The first step filtered out the drugs that illustrated an overall difference in drug-ADE pairs frequency distribution, but not necessarily indicated that all pairs related to those drugs showed age differences. Therefore, this step is to apply a Chi-square test to identify if there exist age differences in a particular drug and adverse drug event pair. We are still only interested in the pairs that occurred in more than two age groups, so filtered out pairs that occurred only in one age group. In addition, in order to ensure the validity of Chi-square tests, we filtered out pairs whose occurrence was less than 50.

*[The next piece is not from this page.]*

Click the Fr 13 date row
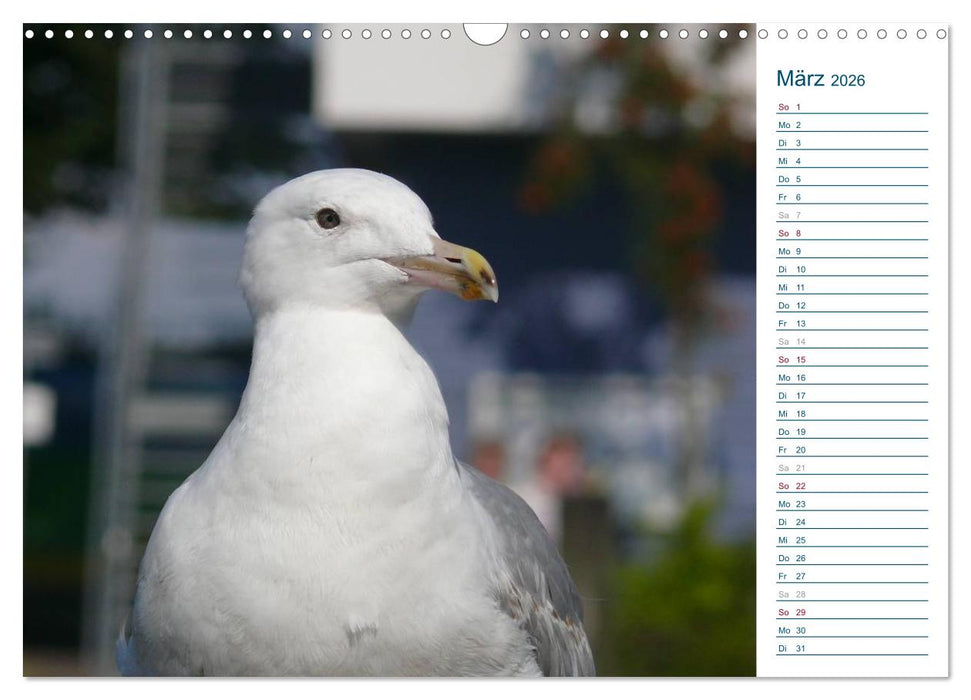Viewport: 971px width, 700px height. [851, 324]
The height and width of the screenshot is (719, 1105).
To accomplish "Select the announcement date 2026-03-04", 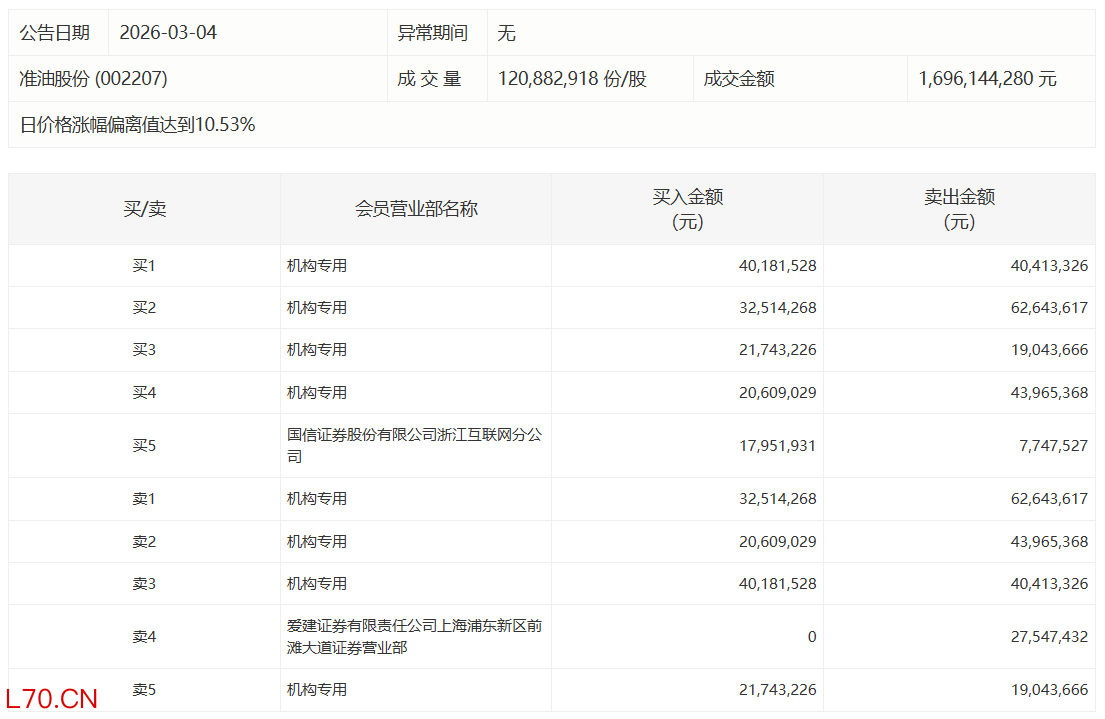I will 168,33.
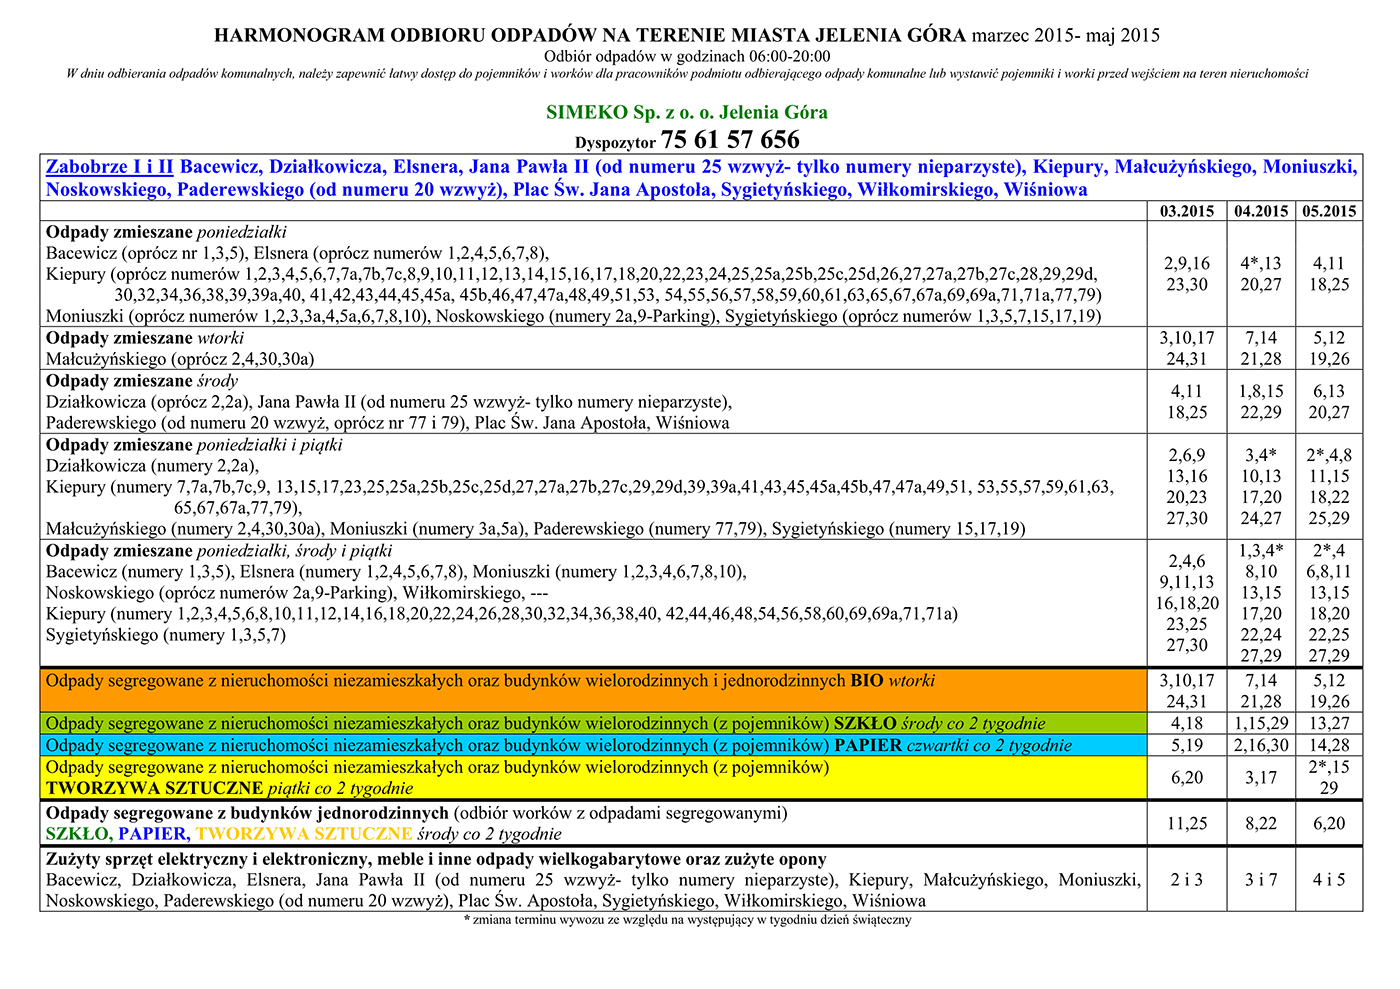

For each unique drug-ADE pair, we constructed one of the contingency tables shown in Figure 1 based on how many age groups the pair appeared in. The first column represents the number of reports for the interested adverse drug event after taking the interested drug for each age group. The second column represents the number of reports for all adverse drug events that occurred with the interested drug except the interested one for each age group. Based on the contingency table, we tested the null hypothesis that there is no age difference for a specific drug-ADE pair. The P values were adjusted through Bonferroni methods for all testing pairs to correct for multiple testing.

Detect the age group with higher risk

The above two steps provided drug-ADE pairs that showed different distributions for various age groups, but they did not point out which groups accounted for the differences. We would then conduct pairwise comparisons and make disproportionality analyses for subpopulations of drug-ADE pairs obtained from the last step. The objective is to identify one or more age groups that are different from other age groups and are more likely to experience the target adverse event for a specific drug-ADE pair.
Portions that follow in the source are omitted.